え、本当にここ!? 目線で問うと、彼は当然と言わんばかりに頷いた。それどころか、「何か問題でもありますか?」と言いたげに小首を傾げられてしまった。
上座、それも真ん中なんておこがましい気がして落ち着かないけど、そう決まってるなら仕方ないよね。
私は彼の手を借りて席についた。
右手には西方騎士団長さんが、左手にはディナートさんがついてくれている。左側に彼がいるとやっぱり安心する。私は誰にも気づかれないように小さく息を吐いて、肩の力を抜いた。

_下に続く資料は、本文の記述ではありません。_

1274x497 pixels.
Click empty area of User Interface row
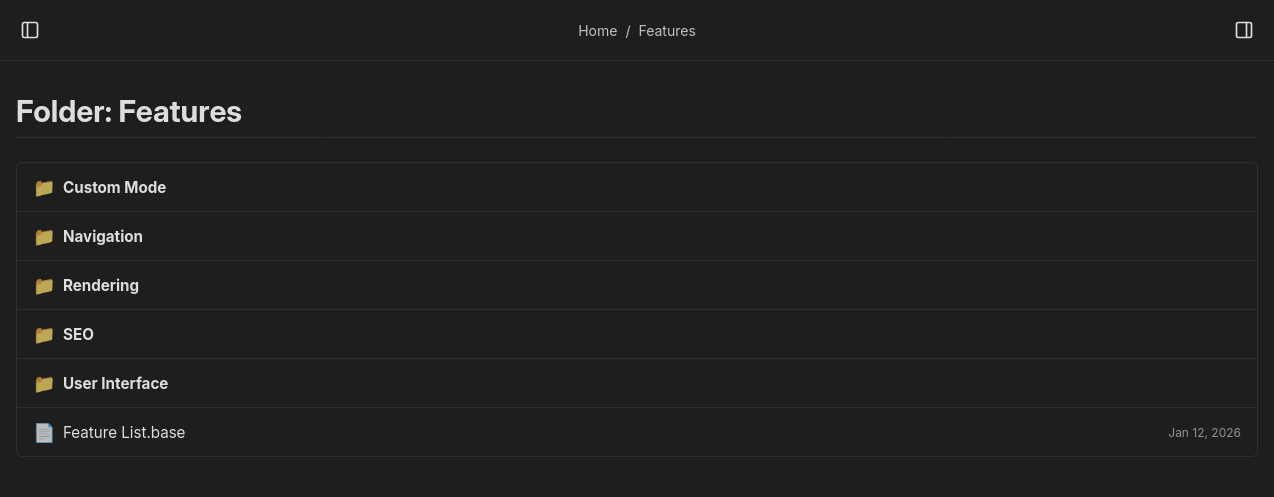click(700, 384)
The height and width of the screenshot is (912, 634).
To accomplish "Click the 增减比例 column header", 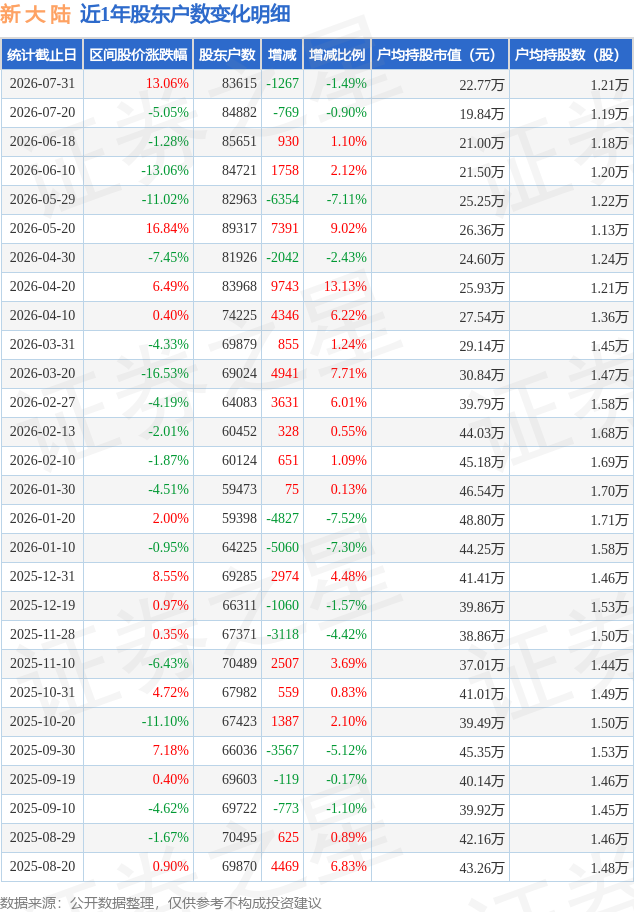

私が最後の一人だったようだ。席に着いてすぐ、白いドレスのルルディがやってきて、みんなにねぎらいの言葉をかけた。
ルルディは立場上一緒にご飯を食べることは出来ないことを残念がり、今日は思うさま食べて飲んで旅の疲れを癒すようにと締めくくった。
彼女が挨拶を終えると、それを合図にしたかのように沢山の料理が運ばれてきた。部屋中に声にならないどよめきが起こる。これが旅の途中で出されたものならきっと耳を塞ぎたくなるくらいの大歓声が起こっていたんじゃないかな。美味しそうな料理が次から次へと出てきて、広い部屋だと言うのにあっという間に食欲をそそる匂いが満ちた。

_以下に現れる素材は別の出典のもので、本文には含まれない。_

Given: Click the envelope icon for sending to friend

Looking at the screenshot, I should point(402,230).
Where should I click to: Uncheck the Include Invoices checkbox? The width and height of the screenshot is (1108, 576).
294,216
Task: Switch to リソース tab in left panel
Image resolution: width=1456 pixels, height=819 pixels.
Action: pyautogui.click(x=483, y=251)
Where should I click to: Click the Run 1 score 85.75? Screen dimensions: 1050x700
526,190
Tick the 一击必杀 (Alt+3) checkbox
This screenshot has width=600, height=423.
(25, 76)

みんなが料理に気を取られているうちに、ルルディはそっと出口に向かって歩き出した。同性の私が見ても惚れ惚れするような微笑を口元に刷いている。
去り際、彼女は私の席の後ろを通る時に足を止めて、
「明日の午後、予定を空けておいて」
と小声で囁いた。急に何でそんなことを言い出すのか不思議に思ったりもしたけれど、何か大事な話でもあるのかなって思ったので急いで頷いた。
「ん。分かった。空けておくよ」
「詳しいことは後で知らせるわ。じゃあね、エーカ。たくさん食べて!」
私の肩をポンポンと叩くとそれきり振り返ることはなく、お付きの人を従えてそっと部屋を出て行った。